Decide whether each statement below agrees with the passage on the tunnel boring machine's operating arrangement, answering yes or no and quoting the words of the passage that settle it. (a) The transformer associated with the tool drive provides a base voltage of 960 volts. (b) The second filtering arrangement is directly flow connected with the first fluid tank. (c) The second stage of the cooling arrangement may cool the coolant by an air-liquid heat exchanger.

EXTRACTED TEXT =>
# # # #
Thus, it is of secondary importance for obtaining the advantages provided by the invention in which manner the second cooling arrangement is configured. The second cooling arrangement can be configured in particular in multiple stages, wherein a direct cooling of the drive fluid is performed e.g. by a liquid liquid heat exchanger where heat is transferred from the drive fluid to a coolant, e.g. glycol. This coolant can then be cooled in a second stage by another liquid—liquid heat exchanger, wherein the heat can be transferred to water in particular. Thus, in particular using so called feed water is feasible which is used for operating the tunnel boring machine in the portion of the mining tool. This feed water can then remove heat from the drive fluid at least indirectly in a secondary function. Alternatively, it is also conceivable for the second stage of the cooling arrangement to cool the coolant by an air-liquid heat exchanger. It is appreciated that a plurality of other variants is conceivable, e.g. an indirect cooling of the drive fluid by an air—liquid heat exchanger or an indirect cooling of the drive fluid by the feed water.

Furthermore an operating arrangement can be particularly advantageous that includes a second filtering arrangement that is associated with the tool drive and which is useable for filtering the drive fluid that is stored in the second fluid tank. Thus, the second filtering arrangement is directly flow connected with the second fluid tank. It is appreciated also here that the second filtering arrangement is advantageously configured as a component of the tool drive module.

Furthermore an operating arrangement can be advantageous which includes at least one transformer which is associated with the tool drive, advantageously only associated with the tool drive. A transformer of this type advantageously provides a base voltage of 960 volts. The high voltage is helpful to cover rather long distances between the container and the tool drive since resistance loses when using a lower voltage level would otherwise not be acceptable over long transmission distances and electrical conductors with a significantly enlarged cross section would have to be used. Therefore, in the prior art a transformer of this type is not required in combination with compact containers since the tool drive is in any case arranged directly in the container. Therefore, there are no long conductive paths. According to the invention the tool drive of the operating arrangement according to the invention is supplied with a voltage of 960 volts or is connected to the transformer that provides 960 volts independently from its location of application, this means either within the container or outside of the container. This way the tool drive module is suitable in any case to be supported in a tunnel, wherein a distance between the tool drive module and the container can be significant.
# # # #
(Entries on where items appear)

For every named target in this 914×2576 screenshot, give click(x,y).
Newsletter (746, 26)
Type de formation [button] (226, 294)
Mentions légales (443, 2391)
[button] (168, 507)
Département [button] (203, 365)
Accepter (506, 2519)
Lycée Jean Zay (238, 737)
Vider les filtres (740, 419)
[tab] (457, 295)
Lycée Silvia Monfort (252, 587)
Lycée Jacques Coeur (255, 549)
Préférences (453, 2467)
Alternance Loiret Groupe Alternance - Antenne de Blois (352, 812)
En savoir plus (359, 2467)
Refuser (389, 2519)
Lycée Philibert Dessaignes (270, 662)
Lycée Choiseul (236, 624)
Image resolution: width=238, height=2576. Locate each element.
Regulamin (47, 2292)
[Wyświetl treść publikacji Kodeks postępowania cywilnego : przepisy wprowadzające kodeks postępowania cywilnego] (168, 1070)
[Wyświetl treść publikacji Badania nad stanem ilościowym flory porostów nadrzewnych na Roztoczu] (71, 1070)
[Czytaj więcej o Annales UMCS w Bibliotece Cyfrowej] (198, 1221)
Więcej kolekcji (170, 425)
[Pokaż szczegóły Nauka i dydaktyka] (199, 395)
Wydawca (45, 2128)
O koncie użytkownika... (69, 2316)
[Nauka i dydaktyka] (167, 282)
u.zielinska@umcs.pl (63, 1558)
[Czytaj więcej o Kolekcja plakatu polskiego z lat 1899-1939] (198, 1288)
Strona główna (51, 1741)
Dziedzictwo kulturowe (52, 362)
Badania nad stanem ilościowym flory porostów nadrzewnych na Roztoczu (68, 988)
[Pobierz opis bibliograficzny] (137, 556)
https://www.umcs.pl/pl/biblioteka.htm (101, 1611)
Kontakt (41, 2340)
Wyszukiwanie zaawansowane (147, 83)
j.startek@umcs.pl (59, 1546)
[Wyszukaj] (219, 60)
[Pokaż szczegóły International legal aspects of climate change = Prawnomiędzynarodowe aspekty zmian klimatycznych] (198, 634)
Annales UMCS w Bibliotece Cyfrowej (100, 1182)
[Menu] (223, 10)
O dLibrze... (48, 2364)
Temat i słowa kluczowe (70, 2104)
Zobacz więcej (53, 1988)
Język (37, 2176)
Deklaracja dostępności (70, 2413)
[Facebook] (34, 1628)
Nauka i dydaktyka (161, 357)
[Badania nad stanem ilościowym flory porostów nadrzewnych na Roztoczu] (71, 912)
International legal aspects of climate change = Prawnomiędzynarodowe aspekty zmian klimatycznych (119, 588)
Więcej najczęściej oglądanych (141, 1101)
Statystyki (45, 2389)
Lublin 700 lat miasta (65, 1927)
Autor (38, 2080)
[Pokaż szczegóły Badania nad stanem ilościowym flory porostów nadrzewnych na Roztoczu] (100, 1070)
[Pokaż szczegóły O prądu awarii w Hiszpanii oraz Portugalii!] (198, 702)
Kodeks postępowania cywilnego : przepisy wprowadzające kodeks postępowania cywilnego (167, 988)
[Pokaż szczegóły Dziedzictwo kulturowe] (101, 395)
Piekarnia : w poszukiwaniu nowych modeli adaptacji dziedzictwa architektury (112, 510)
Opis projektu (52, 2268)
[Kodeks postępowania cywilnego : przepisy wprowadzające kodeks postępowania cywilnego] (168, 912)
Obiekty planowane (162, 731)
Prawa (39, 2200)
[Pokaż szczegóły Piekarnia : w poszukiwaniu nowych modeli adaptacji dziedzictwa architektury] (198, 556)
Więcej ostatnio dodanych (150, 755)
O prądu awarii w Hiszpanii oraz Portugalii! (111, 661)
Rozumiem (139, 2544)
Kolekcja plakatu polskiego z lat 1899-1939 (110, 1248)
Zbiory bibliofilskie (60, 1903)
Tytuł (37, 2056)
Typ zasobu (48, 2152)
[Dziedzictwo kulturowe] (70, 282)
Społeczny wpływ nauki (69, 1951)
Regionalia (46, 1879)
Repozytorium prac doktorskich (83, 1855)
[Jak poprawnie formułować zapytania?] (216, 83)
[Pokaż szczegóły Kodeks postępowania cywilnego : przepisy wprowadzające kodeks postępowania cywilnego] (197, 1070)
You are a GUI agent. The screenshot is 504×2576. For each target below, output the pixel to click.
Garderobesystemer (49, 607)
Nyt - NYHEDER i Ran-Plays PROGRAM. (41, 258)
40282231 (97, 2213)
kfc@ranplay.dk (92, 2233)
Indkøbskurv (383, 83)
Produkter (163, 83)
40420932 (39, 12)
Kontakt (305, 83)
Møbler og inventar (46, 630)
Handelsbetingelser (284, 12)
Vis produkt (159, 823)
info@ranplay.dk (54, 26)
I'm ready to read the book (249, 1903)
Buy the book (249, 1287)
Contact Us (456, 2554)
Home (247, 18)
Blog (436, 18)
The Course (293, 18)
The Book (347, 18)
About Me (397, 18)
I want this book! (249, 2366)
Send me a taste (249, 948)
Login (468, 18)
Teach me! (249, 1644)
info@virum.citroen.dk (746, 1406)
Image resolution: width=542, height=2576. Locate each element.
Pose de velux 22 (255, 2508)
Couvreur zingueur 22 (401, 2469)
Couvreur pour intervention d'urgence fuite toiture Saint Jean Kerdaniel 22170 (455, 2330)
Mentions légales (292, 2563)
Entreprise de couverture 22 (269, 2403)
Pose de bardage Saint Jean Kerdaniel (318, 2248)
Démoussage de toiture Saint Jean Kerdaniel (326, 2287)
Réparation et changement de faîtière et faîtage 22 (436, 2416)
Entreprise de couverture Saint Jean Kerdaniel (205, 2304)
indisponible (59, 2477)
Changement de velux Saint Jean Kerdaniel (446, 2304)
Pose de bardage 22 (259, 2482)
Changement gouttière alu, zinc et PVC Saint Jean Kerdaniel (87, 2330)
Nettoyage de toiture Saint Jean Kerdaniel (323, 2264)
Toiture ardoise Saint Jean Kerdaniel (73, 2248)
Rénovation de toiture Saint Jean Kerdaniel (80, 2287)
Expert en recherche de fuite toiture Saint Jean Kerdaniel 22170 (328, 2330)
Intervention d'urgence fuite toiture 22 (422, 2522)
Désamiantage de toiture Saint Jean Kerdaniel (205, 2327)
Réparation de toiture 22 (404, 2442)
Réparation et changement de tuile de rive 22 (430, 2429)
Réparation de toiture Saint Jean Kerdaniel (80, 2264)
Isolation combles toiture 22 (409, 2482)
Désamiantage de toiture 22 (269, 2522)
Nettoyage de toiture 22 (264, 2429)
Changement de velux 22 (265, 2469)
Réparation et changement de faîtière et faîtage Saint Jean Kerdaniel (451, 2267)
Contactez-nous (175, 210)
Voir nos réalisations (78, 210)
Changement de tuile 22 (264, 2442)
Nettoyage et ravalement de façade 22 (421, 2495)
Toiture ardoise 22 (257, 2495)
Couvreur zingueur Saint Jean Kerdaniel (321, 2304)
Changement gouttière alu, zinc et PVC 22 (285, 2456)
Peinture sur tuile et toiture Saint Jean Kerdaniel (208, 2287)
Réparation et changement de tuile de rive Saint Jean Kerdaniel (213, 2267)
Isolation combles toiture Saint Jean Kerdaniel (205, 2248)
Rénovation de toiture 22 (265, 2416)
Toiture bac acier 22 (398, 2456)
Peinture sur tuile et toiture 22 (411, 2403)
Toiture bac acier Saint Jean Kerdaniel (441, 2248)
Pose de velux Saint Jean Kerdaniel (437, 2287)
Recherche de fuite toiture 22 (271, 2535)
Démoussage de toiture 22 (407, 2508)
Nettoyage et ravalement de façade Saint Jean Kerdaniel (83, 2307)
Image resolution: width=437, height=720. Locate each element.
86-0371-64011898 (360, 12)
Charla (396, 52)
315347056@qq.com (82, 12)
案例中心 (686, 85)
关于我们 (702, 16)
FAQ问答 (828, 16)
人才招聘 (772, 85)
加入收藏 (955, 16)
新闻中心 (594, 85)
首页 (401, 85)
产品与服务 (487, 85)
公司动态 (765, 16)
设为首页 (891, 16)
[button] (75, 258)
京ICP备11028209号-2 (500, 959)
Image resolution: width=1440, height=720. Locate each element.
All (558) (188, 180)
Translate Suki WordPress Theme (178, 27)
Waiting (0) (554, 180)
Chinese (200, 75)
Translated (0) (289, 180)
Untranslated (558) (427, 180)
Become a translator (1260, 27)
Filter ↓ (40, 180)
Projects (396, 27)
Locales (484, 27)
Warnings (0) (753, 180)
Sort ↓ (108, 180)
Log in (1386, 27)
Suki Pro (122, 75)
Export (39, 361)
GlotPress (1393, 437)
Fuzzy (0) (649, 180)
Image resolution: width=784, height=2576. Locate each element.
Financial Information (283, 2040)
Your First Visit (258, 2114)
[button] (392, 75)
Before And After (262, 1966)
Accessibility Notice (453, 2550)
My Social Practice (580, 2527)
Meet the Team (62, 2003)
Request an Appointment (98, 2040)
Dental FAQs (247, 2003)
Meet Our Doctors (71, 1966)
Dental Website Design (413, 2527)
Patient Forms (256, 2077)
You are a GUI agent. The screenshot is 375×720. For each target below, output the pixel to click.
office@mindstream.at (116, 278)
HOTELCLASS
# # # #
PROBLEM SOLUTION =>
(a) Yes: "A transformer of this type advantageously provides a base voltage of 960 volts."
(b) No: "the second filtering arrangement is directly flow connected with the second fluid tank."
(c) Yes: "it is also conceivable for the second stage of the cooling arrangement to cool the coolant by an air-liquid heat exchanger."